「自分と異なるからこそのアイカタ」は“アイすべきカタわれ”
—なるほど。「相方」だと漫才コンビや夫婦、親子、師弟といった固定された関係性が想起されますが、「愛(アイ)すべき片(カタ)われ」にはもっと広い人間関係がイメージされますね。
メインMCを務める加藤浩次という男はたいへん幸せな人間で、家庭には妻の香織さんというアイカタがいて、極楽とんぼには山本(圭壱)さん、自分の会社には支えてくれるマネージャー、中目黒のジンギスカン屋には小樽時代からの大親友、そして今シーズンのサブMCには近藤春菜という強力なアイカタも得ている。
たくさんのアイカタを持つハブのような人だから、たとえどんな球(2人組のVTR)がきても自分の立ち位置を夫、タレント、経営者など、その都度変えながら全部打ち返せる。出演者の感情や関係性を視聴者に届く言葉へ置き換える「言語化力」があるのも、その人間的な引き出しの多さからなんだと思うんです。
—カメラの前には加藤さんが一人、そしてアイカタの春菜さんは映っていないという撮影スタイルにはどんな理由が。
加藤さんがリラックスしてVTRの感想を喋って、カメラの向こうでは春菜さんというアイカタがまた違う価値観で話して、テレビを見ている視聴者はそんな春菜さんに自分を投影しながら加藤さんと喋っているような気持ちになれたらいいな…というこれも後付けですが(笑)。

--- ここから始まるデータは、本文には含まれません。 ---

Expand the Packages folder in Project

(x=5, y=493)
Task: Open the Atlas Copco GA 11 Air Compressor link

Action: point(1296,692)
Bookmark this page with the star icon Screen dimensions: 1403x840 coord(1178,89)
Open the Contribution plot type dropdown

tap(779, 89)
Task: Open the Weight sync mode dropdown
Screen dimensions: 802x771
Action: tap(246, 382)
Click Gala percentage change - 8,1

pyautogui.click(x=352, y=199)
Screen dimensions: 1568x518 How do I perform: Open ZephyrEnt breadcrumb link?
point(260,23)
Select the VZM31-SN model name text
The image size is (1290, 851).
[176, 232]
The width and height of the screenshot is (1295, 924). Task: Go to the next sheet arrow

もしこれが学生時代の仲間だったら、たとえばこの(取材場所となった集英社の)窓の外をボーっと眺めて「緑がキレイだなあ」「たしかにキレイ!」と同じようなことを考えていた気がする。でもいざ社会に出たり、いざ家庭を持ってみると、人の価値観は多様であると気づく。そして緑の美しさはまったく目に入らず、その木の下に停まっている車にしか興味のないような人が意外と自分のアイカタになっていったりする。
―価値観の違いこそがアイカタなんですね。
昨シーズンの最終回であるブラックマヨネーズのお2人からも伝わってきましたが、ものの感じ方や見方が違う、つまり価値観が異なるアイカタといるほうが「2人の間に何かが生まれやすい」ような気がします。「緑ばっかり見てるの無意味だよ」とか言ってくれる人がいいし、同時に「お前の車の排気ガスこそが迷惑」とかって言い返せる関係こそが面白い。でも『めちゃイケ』をやってた時は、こんなこと実は考えたこともなかったです。
考えたことがないというよりは、直感や体感としては自分の中にありながらも言語化されてなかった。この番組をやって、「自分と異なるからこそのアイすべきカタわれ」ということが今の自分にははっきり見えてきて、加藤さんも春菜さんも興奮しながら楽しんでるし、たぶん視聴者のみなさんも同じような気がするんですね。